Yes, but I think it will look very different. You won’t be drawing your own blood with a syringe. I just don’t think that’s how we draw blood anymore. A drop of blood will give you so much more information than anything else in the future. So, I do think maybe every home will have a little kit—akin to a first aid kit, part of it will be a diagnostics kit. But I don’t think that’s going to be the case in the next five years; I think that’s more like 10 to 15 years down the line.
Yeah. That makes sense.
But even now, with the pandemic, the barber came over to cut my childrens’ hair. We discovered my eldest child needs glasses and because he’d never had glasses before, a full eye test was required. We were able to access an ophthalmologist who had portable equipment, brought the screen with him, sat my child six feet away and did the test to diagnose him. Everything was portable. It took five minutes to diagnose him. It’s three quarters degree in one eye, half a degree in the other eye. Here’s an iPad, pick which glasses. The next day, they brought over 10 pairs of glasses for him to try. He picked one, 24 hours later, the glasses were at home. This was last week. But the way that these things have adapted because shops are closed—it was a case of, we have the ophthalmologist, we have the glasses, we have your address, let’s just do this.
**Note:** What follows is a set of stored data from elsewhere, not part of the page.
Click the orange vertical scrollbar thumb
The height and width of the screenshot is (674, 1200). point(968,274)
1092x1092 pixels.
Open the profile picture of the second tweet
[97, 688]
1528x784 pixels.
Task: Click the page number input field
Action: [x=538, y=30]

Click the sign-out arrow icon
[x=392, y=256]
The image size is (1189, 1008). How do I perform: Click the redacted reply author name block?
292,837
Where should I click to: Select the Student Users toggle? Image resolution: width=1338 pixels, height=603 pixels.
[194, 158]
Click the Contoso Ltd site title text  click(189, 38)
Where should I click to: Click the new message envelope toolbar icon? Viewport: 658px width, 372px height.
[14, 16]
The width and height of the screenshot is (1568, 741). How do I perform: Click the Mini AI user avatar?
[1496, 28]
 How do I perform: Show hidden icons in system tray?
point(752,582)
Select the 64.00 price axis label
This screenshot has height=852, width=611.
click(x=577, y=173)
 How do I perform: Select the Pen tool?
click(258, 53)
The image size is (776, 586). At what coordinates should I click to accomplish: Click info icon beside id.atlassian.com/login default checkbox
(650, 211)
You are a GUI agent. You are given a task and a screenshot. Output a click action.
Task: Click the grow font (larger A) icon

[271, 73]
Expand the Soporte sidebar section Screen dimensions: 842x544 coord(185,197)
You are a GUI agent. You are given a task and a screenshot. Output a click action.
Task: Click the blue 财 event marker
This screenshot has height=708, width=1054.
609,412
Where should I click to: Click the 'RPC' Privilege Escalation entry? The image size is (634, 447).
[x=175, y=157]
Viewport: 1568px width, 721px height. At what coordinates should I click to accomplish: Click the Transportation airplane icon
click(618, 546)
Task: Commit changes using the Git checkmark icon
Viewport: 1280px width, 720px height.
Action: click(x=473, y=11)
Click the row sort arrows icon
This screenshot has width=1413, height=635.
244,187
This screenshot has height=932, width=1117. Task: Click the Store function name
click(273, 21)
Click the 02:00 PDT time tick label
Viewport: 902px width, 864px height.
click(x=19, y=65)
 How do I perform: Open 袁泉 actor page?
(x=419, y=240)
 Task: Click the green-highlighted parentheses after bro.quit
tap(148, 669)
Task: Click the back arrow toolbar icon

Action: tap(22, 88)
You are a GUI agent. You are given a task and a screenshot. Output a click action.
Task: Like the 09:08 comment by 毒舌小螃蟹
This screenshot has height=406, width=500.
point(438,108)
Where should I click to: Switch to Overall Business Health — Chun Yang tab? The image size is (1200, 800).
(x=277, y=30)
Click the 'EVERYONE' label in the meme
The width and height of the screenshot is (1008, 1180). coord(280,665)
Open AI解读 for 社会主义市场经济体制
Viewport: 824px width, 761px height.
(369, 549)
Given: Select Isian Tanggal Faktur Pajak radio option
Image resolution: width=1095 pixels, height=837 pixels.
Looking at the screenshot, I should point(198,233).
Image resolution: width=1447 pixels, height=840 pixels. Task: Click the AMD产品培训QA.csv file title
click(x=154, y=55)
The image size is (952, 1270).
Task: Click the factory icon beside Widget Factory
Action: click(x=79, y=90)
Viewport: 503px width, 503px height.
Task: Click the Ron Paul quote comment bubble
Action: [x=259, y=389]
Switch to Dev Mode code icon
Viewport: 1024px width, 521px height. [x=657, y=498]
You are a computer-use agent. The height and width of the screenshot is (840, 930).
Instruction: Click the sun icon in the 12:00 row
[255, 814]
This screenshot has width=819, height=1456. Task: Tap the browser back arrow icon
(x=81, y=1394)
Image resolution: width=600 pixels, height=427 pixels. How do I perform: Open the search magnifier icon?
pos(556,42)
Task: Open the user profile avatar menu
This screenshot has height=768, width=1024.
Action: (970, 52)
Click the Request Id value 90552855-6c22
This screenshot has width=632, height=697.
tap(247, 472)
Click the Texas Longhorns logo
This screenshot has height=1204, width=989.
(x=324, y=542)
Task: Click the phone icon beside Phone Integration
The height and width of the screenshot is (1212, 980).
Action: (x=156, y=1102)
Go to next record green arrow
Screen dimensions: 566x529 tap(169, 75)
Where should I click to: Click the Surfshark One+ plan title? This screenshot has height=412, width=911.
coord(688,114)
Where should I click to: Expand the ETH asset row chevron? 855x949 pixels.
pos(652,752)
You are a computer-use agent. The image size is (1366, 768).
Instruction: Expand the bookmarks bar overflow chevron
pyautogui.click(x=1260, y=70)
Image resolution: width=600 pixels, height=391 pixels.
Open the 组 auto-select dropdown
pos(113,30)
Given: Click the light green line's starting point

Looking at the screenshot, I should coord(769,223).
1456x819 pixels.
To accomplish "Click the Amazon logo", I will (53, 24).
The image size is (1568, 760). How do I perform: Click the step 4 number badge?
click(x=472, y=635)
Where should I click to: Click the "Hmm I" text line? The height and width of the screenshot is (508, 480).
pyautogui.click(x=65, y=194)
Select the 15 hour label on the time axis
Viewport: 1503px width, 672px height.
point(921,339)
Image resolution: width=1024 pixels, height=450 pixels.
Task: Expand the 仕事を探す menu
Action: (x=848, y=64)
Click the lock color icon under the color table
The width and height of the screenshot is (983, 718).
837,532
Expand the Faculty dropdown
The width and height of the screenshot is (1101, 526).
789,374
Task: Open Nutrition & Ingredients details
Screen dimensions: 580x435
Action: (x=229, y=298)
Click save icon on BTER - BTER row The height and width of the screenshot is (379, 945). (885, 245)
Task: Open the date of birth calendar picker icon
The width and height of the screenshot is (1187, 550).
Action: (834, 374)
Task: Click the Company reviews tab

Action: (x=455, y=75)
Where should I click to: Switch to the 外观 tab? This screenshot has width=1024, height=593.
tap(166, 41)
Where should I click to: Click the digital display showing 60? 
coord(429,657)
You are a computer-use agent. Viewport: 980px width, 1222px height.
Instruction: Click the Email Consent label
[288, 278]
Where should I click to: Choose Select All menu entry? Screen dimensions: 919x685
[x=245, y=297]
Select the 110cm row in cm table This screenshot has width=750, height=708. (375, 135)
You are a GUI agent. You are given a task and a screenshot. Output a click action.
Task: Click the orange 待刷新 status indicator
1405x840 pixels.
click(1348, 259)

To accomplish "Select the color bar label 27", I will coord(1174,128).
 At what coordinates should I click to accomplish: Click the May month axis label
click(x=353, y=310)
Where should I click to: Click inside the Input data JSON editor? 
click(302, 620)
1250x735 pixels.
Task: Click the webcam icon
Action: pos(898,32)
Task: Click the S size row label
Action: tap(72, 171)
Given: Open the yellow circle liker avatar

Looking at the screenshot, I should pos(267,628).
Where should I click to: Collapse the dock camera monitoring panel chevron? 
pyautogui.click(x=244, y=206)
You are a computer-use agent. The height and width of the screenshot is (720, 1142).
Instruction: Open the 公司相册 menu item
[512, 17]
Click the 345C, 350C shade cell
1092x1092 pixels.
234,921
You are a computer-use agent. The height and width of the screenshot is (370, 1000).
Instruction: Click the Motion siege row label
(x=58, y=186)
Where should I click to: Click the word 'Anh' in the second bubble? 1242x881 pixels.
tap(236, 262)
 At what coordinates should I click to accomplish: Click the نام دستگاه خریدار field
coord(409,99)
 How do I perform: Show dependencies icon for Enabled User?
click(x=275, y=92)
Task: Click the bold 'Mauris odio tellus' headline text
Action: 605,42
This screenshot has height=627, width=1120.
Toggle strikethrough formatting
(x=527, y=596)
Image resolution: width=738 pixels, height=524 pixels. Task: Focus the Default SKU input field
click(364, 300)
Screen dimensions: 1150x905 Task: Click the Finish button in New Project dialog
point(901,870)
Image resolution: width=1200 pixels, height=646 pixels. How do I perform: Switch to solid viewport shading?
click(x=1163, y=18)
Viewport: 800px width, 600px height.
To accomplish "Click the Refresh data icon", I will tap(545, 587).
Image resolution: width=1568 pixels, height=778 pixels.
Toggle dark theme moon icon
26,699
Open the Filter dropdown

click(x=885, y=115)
My parents were laughing, suggesting it was just like the old days when the barber, ophthalmologist and doctor come over. This may be just the way that it gets done, and if you can do your full diagnostics in 10 minutes, why not? We have now the COVID tests at home here, and you have the antibody testing at home now. They do the testing, and 24 hours later, they message you on your phone the results. It’s a very interesting time, it’s really back to how it was done many, many years ago.
What excites you most about the future in terms of health care inclusion, as well as in terms of the innovations you’re seeing?
It’s similar to finance. We saw what the emerging world did, when they weren’t bogged down by legacy. M-Pesa, which is mobile minutes instead of money, used the telco platform to actually bank the unbanked in Kenya and other parts of Africa. Nobody sitting in Silicon Valley would have thought of that because they don’t actually have that problem. Or using GPS clients, so geolocation data, to do last-mile logistics, because street addresses don’t exist. So, I’m really excited to see what’s going to happen in health care. Because we don’t have hospitals and doctors, what are people going to invent and innovate so that we can actually still have access to primary care, which is suddenly very important, and regulators are onboard, and governments want to support it. But what are those innovators going to come up with? To me, that’s really, really exciting. What’s the M-PESA of health care? What does that look like? To me, that’s really, really exciting.
Do you have any advice for a founder who has a great idea startup in the health care space right now who’s searching for funding?
I think just start, prove the pain point, find one customer, one client, and then you’ll be able to find the funding. Because there’s so much coming out this space over the next six to 12 months.